◆ Work to complete:
**1.** Please list every character from the play whom the theater review mentions by name.
**2.** Write the next part of the theater review, picking up right after its final sentence.

◆ Text for analysis:
---------------

Life, the Universe and Everything

Live Theatre Workshop's sparse production of a Lily Tomlin one-woman show shines due to the original script

Here we are standing on the corner of 'Walk, Don't Walk,' waiting for these aliens to show up . . . you're thinking I'm crazy. You think I give a hoot? You people look at my shopping bags, call me crazy 'cause I save this junk. What should we call the ones who buy it?"

And so we are introduced to Trudy, our "crazy" but remarkably insightful tour guide in The Search for Signs of Intelligent Life in the Universe. Jane Wagner's one-actress-but-multi-character script, which she wrote for Lily Tomlin, is now onstage at Live Theatre Workshop. It features Carley Elizabeth Preston, who morphs into more than a dozen characters as the "search" ensues, giving us a peek into our pre-millennial sensibilities. It is a brilliant piece of writing, wickedly funny, incisive and thoughtful, and although it's 28 years old and is often dated in its references, the heart of the script still beats loudly.

Tomlin won the Tony Award for Best Actress for her embodiment of these characters, who reflect the patchwork, frayed and far-from-whole-cloth fabric of our lives in the late 20th century.

There's Chrissy, a chatty young woman of few skills and even less direction, who spends hours working out every day; there's Paul, her counterpart at the health club, who wonders what the point is of being a health nut by day and a coke head by night. There's teenage Agnus Angst (with "hair the color of FrootLoops," observes Trudy), whose contempt for everyone is only matched by her not-so-disguised contempt for herself. She derisively addresses everyone as "Specks" and seeks help from a radio therapist she calls from the bathroom at IHOP. Her clueless grandparents, Marie and Lud, now seem to have inherited the job of raising Agnus, because her parents have locked her out of the house, but they have nothing in common with Agnus except that they are "carbon-based life forms." There's jaded, upper-crust socialite Kate, who wonders if one can actually die of boredom. Given a radical haircut by her stylist, who thinks he is a performance artist, she is "sick of being a victim of trends I reflect but don't even understand."

---------------

◆ The data:
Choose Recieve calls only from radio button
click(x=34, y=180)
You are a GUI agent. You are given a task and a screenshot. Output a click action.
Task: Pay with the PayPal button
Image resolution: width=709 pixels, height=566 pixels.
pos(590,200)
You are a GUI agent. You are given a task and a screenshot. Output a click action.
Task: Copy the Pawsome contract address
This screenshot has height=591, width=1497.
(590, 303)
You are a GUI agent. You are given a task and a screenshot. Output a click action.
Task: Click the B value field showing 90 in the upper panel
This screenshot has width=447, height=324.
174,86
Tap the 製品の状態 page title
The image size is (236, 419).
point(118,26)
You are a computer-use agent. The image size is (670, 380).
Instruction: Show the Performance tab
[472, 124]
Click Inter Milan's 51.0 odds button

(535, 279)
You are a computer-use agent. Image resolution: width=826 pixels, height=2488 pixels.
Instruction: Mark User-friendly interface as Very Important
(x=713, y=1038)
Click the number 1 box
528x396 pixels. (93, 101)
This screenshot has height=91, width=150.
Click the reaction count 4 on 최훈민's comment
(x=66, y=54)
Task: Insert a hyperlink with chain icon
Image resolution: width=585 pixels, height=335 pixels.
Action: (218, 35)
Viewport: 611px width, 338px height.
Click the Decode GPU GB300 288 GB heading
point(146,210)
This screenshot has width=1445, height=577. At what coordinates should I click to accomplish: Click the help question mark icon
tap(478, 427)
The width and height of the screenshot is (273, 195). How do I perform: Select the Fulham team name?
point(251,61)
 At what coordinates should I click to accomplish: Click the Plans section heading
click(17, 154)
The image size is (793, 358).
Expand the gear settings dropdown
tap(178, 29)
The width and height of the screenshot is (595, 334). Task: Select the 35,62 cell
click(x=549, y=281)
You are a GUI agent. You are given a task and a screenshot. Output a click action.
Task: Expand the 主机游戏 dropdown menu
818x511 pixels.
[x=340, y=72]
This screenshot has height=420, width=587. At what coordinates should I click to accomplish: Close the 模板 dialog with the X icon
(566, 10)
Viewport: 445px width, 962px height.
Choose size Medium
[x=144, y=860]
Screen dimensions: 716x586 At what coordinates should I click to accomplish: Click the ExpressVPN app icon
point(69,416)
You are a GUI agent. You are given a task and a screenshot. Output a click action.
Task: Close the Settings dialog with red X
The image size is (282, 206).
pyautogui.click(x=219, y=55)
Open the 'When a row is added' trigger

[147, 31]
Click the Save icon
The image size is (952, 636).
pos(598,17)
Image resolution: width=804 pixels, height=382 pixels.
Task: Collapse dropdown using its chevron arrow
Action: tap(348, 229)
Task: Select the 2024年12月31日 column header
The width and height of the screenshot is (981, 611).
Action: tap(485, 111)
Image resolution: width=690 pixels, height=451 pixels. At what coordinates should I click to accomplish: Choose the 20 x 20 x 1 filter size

---------------

◆ Your written answers:
**1.** Trudy, Chrissy, Paul, Agnus Angst, Marie, Lud, Kate

**2.**
Then there are Tina and Brandy, ladies of the night who are frequently interviewed by writers who pay them to talk about their lives. And there are Edie, Marge, Lyn and Pam, who have grown into adulthood in the bosom of the women's movement—and have the Gloria Steinem-autographed copies of Ms. magazine to prove it. They explore a new world in which they experiment with their sexuality, have children through artificial insemination by way of a turkey baster, and date sensitive men. In particular, we get to know Lyn, whose journal reveals much about her life with Bob, who gave her a geodesic dome kit for a wedding present and with whom she had twin boys. We witness her struggle with the stresses of her job and marriage and parenthood: "If I'd known this would be what it's like to have it all, I might have been willing to settle for less."

We get a glimpse of all these folks who give us flashes of the way we were courtesy of Trudy, whose umbrella hat—which she claims she invented—picks up signals from others' electromagnetic fields. Through it all, Trudy tries to help her alien visitors understand our world, and in the process we get a few insights about our world as well.

Wagner, who won a New York Drama Critics Special Award for this piece, has written much of Tomlin's material over the years. She's also written screenplays and TV scripts, winning several Emmys and a Peabody Award. The two have been partners for 42 years, and are actually considering marriage, now that it is (again) legal in California.

Preston is charged with a huge responsibility in this two-hour piece, and the good news is that—although lacking the finesse to totally become all these characters, each in a vivid, unique and deep way—she represents them well enough that we understand who's who, and we get a strong enough sense of who they are that Wagner's wonderful creations come to heartfelt life. I hope Preston can relax a bit more into these personas, sink into them, trusting the solid work she's done. Now, things feel rushed, and although director Sabian Trout is right to keep things moving, there are some moments that need to spread out, so that we can sink into them as well.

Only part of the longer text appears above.